Seolah saya tidak percaya dengan gambar di tubuh mobil kabin ganda yang sedang diparkir. Di pintu kabin belakang ada sebuah tulisan "Powered by Jelantah Biodiesel".  Sepertinya mustahil bagi orang awam seperti saya, "masa mobil mahal seperti ini bahan bakarnya dari bekas gorengan". Rasa penasaran saya tuntas manakala saya diajak melihat dengan mata kepala sendiri bagaimana jelantah diubah menjadi bahan bakar yang ramah lingkungan.
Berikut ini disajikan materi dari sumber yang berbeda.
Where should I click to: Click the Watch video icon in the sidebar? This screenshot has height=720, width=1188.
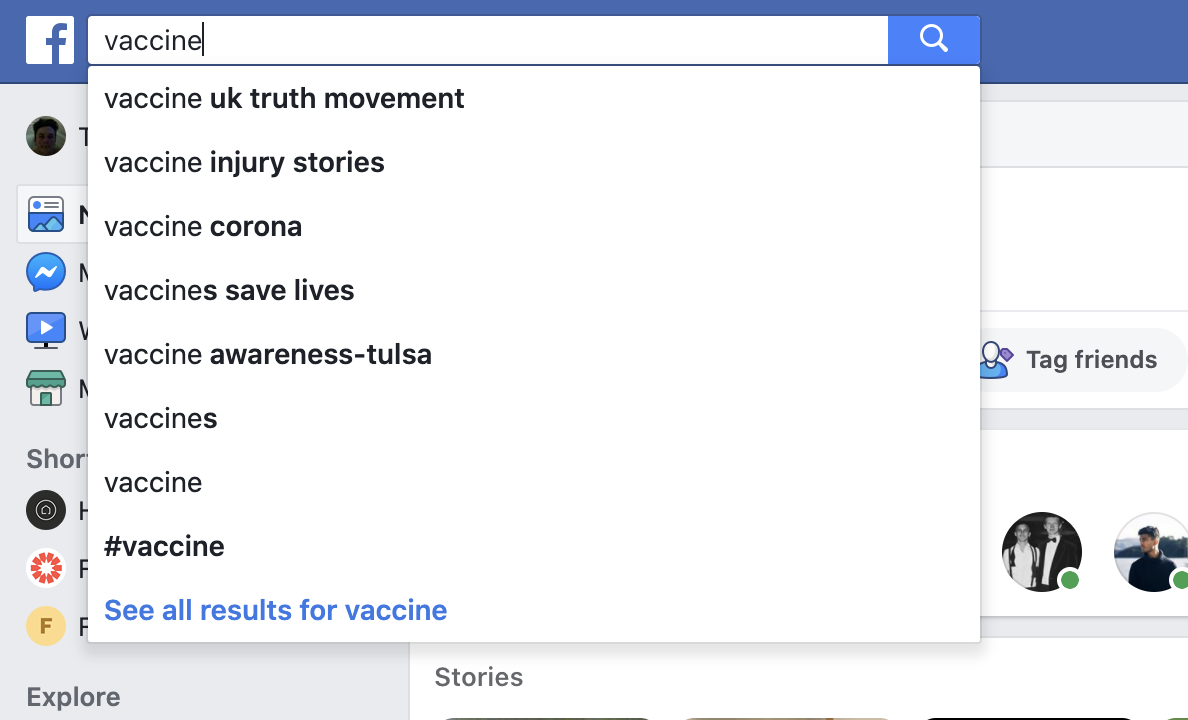tap(46, 330)
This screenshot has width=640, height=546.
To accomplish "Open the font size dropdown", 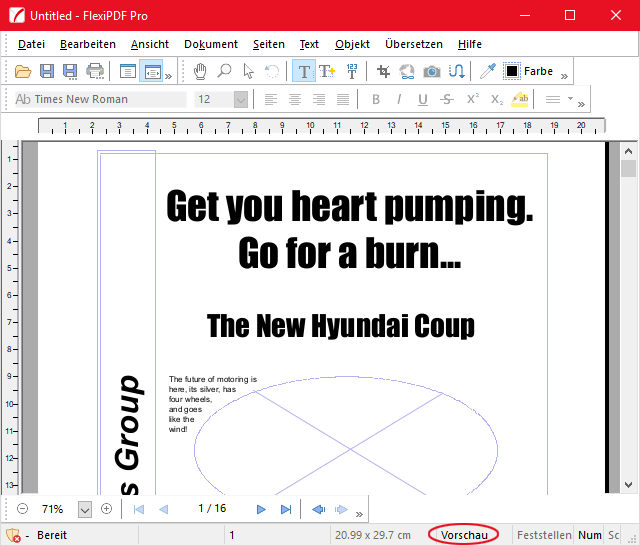I will click(x=240, y=99).
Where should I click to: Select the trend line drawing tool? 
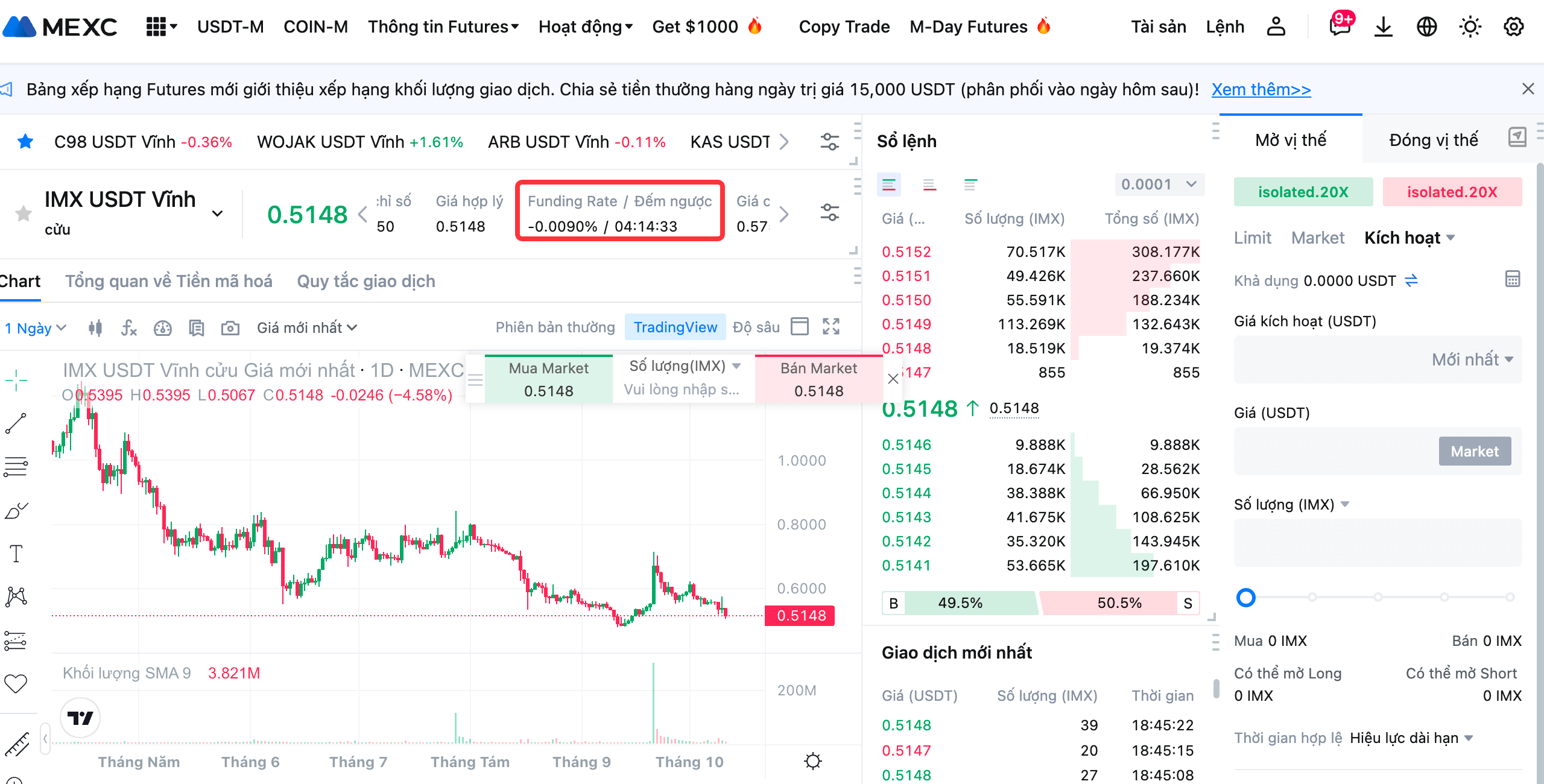click(16, 423)
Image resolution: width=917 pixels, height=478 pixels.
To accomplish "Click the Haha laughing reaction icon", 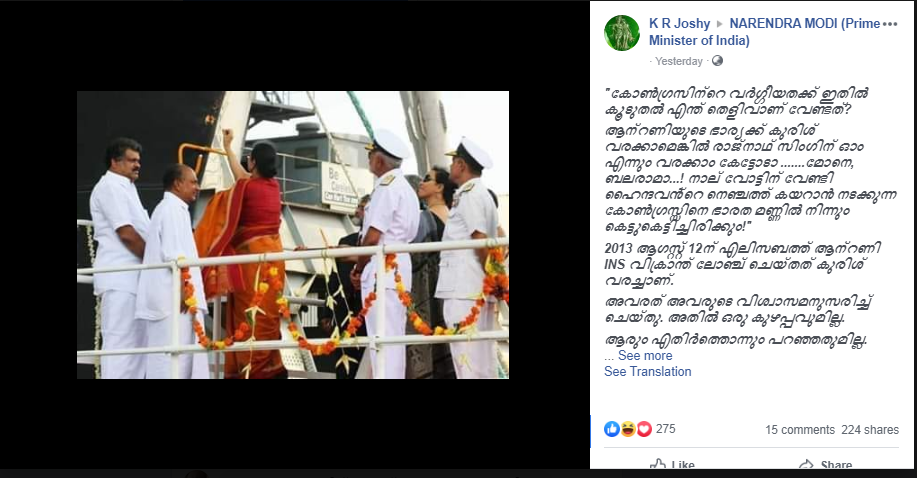I will point(628,429).
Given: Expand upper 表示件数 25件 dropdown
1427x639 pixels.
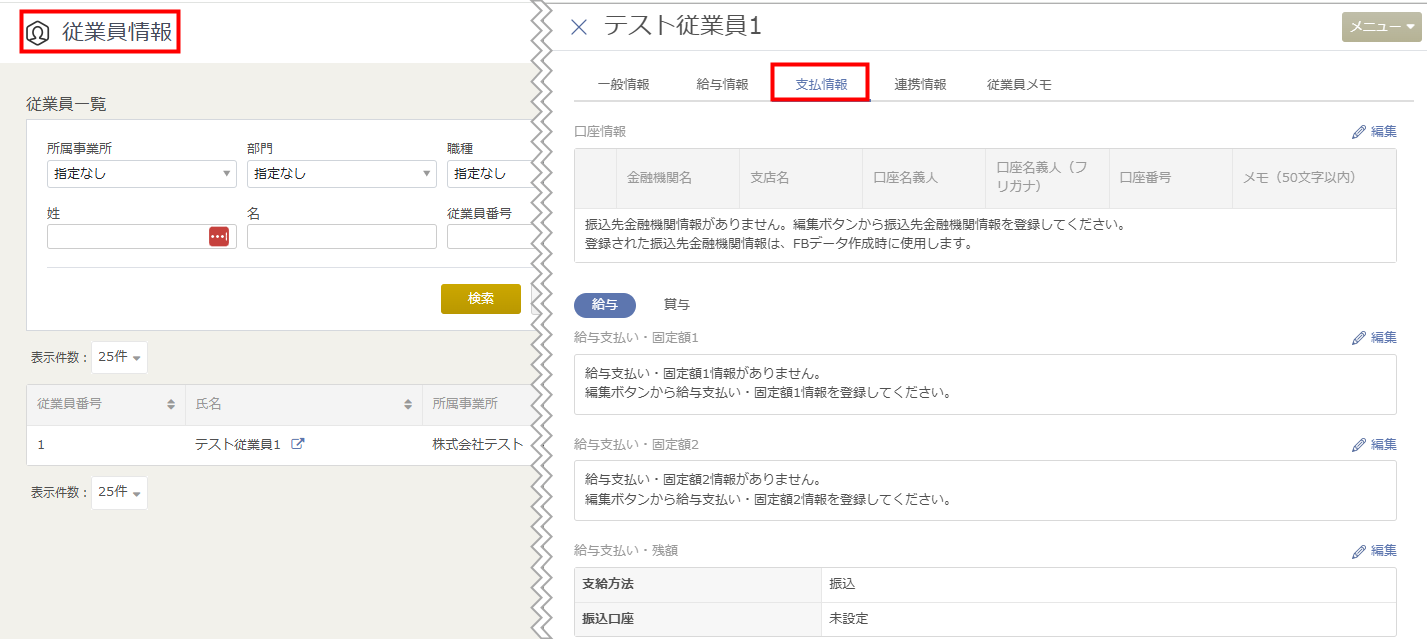Looking at the screenshot, I should point(119,357).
Jelantah secara harafiah bisa diartikan sebagai minyak sisa dari proses penggorengan. Mungkin saat ini jelantah akan semakin bertambah banyak seiring dengan kampanye sehat berkaitan minyak tidak boleh dipakai menggoreng berkali-kali. Potensi minyak menjadi karsinogenik sangat besar jika dipakai secara berulang. Akibat dari pamanfaatan minyak model ini maka produksi jelantah akan meningkat. Dalam skala rumah tangga, jelantah akan langsung dilepas dalam saluran pembuangan dan tidak menjadi permasalahan yang begitu besar bagi lingkungan. Bagaimana dengan usaha rumah makan, restoran, katering yang dalam sehari menggunakan minyak dalam jumlah besar. Jika jelantah dalam skala besar dilepas ke lingkungan secara bersamaan, maka akan menjadi pencemar lingkungan.
Tidak banyak solusi yang ditawarkan dalam pengolahan jelantah. Secara alami, lingkungan akan mendegradasi itupun dengan jumlah yang terbatas dan masih dalam ambang daya dukung lingkungan. Salah satu solusi mengatasi limbah jelantah adalah mengolahnya kembali menjadi bahan bakar kendaraan bermotor. Secara ekonomis akan diuntungkan, karena berupa limbah makan bisa diperoleh secara cuma-cuma, dan yang pasti lingkungan akan selamat dari pencemaran.
Untuk jelantah secara prinsip bisa diubah menjadi biodiesel. Jika melihat reaksi kimia dan reaktor dalam pabriknya akan terlihat rumit karena banyak tangki, pipa, pompa dan lain sebagainya. Jika dipahami, sebenarnya pembuatan biodiesel sangat mudah dan murah meriah. Prinsp pengolahan jelantah menjadi biodiesel adalah transesterifikasi.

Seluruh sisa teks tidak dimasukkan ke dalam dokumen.